A robot sitting on the upper left hand corner of an NxN grid. The robot can only move in two directions: right and down, Where some of cells are dead i.e. robot can't enter in that cell .How many possible paths are there for the robot?
This can be solved using Backtracking but it's time complexity is too high .I had solved this problem using backtracking but it takes O(2^n) in worse case .
bool exist(bool a[][], int i, int j,int N){
return i>=0 && j >=0 && i < N && j < N;
}
int search(bool a[][], int i, int j,int N){
if(!exist(a,i,j,N) || a[i][j] == 1)
return 0; // no path here.
if(i == N-1 && j == N - 1){
return 1; // 1 path here.
}
a[i][j] = 1; // mark that we have seen this spot here
int paths = 0; // introduce a counter...
paths += search(a, i,j+1,N); // add the additional paths as we find them
paths += search(a, i+1,j,N);
a[i][j] = 0;
return paths; // return the number of paths available from this point.
}
Here cell with 1 represents dead cell.Is any way to reduce time complexity by using DFS or Dynamic programming e.t.c ?
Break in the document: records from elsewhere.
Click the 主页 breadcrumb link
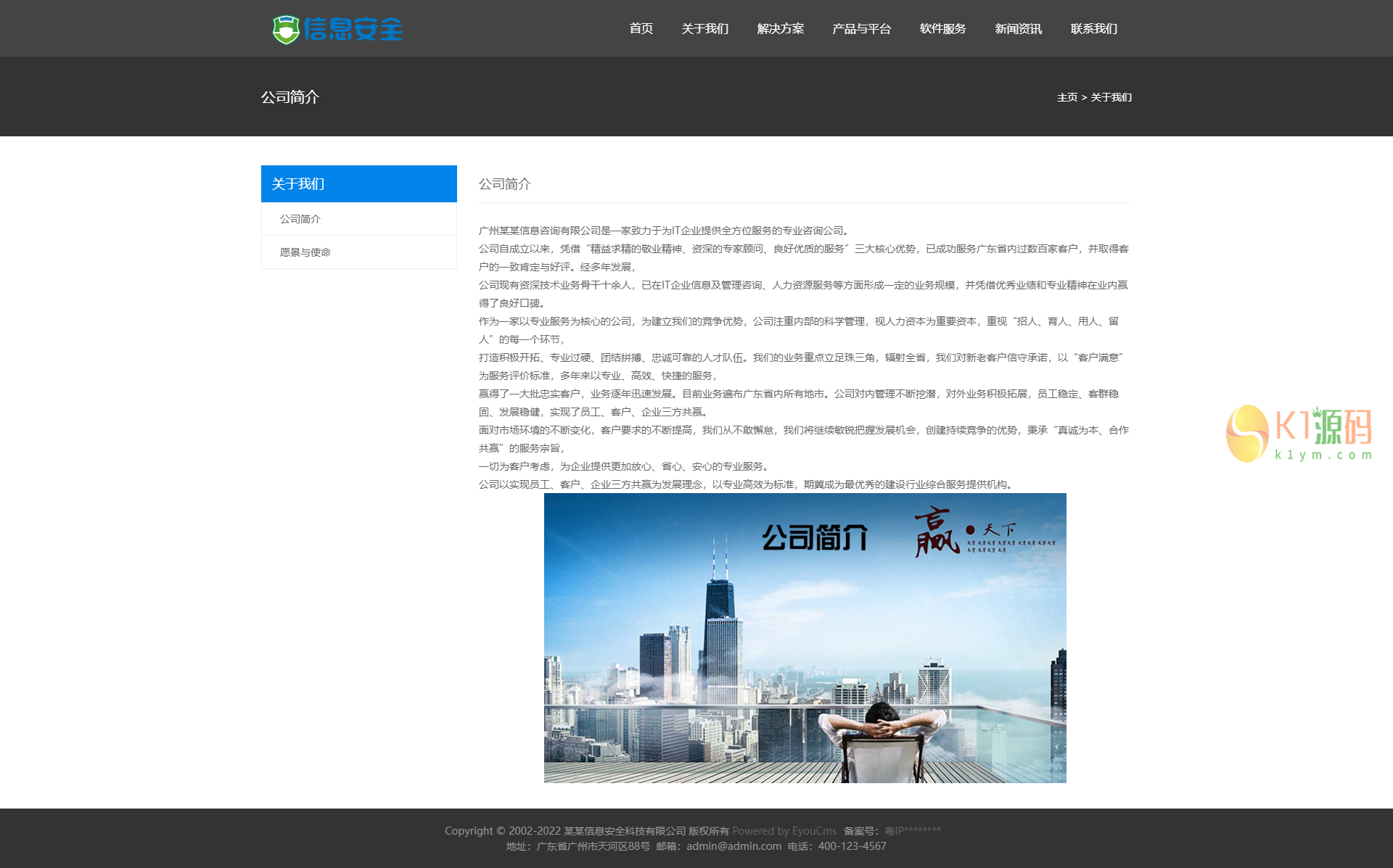The image size is (1393, 868). coord(1067,97)
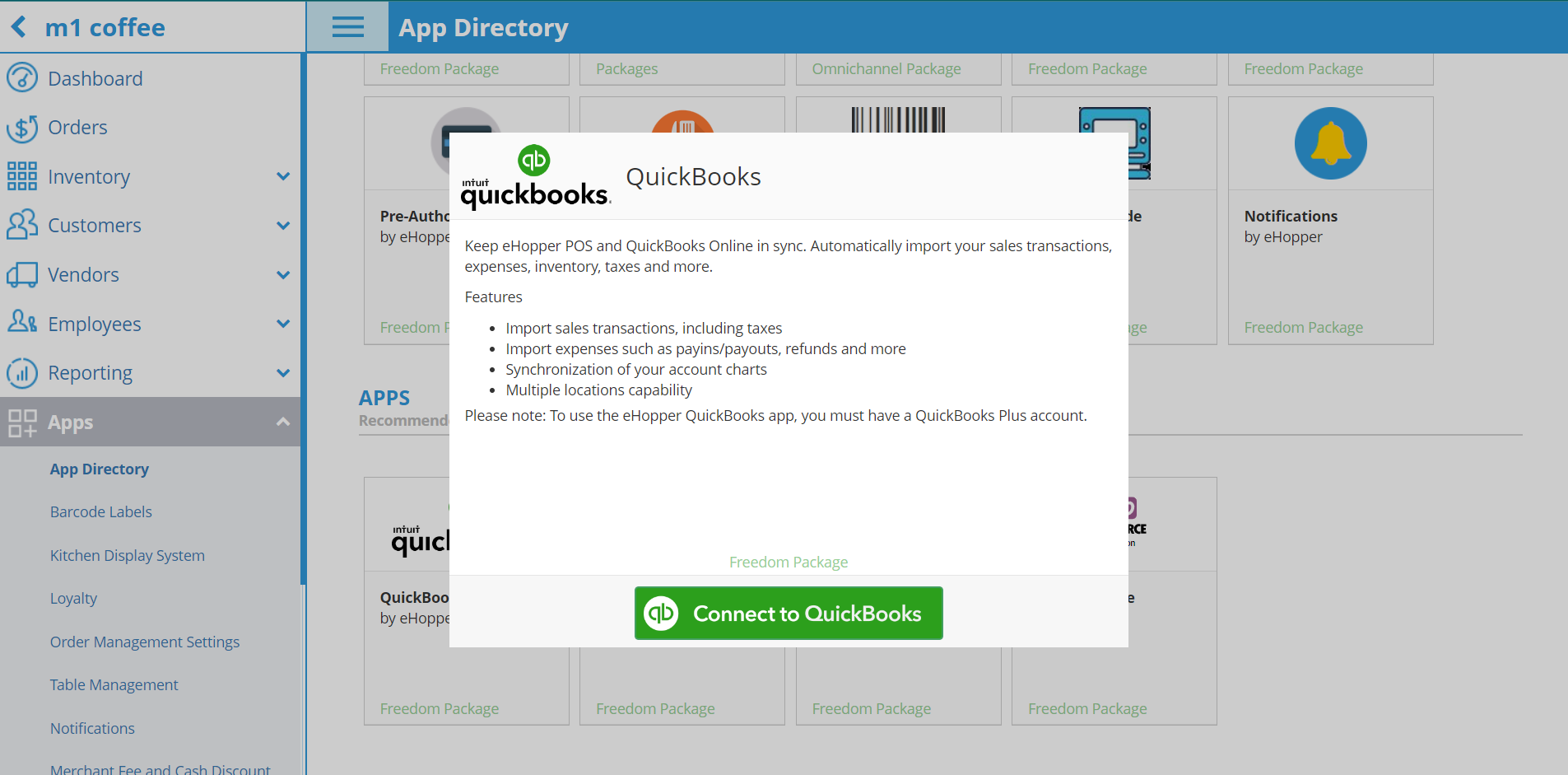
Task: Select the Vendors briefcase icon
Action: click(x=23, y=273)
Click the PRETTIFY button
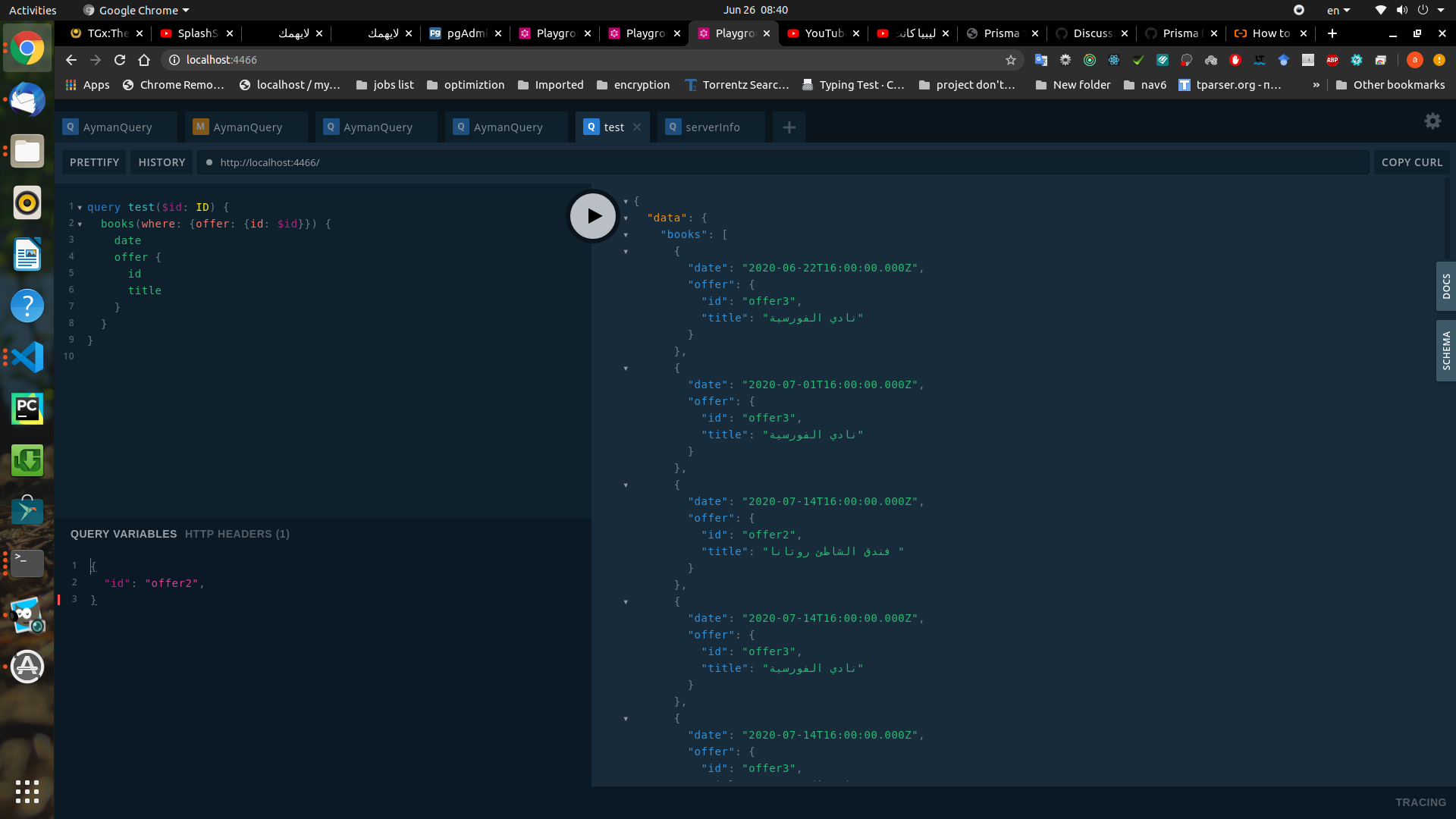The width and height of the screenshot is (1456, 819). [93, 162]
Given a NxN grid, let ways[i][j] = number of possible paths from grid[0][0] to grid[i][j]
initialize grid[0][0] = 1
if grid[i][j] is dead, ways[i][j] = 0
else ways[i][j] = ways[i-1][j] + ways[i][j-1] (but be careful with the edge)
An example:
grid:(1 means dead) ways:
0 0 1 0 0 1 1 0 0 0
0 0 0 0 0 1 2 2 2 2
0 1 0 0 1 1 0 2 4 0
1 0 0 0 0 0 0 2 6 6
0 0 0 0 0 0 0 2 8 14
I think the complexity is O(n^2) since there n*n grids.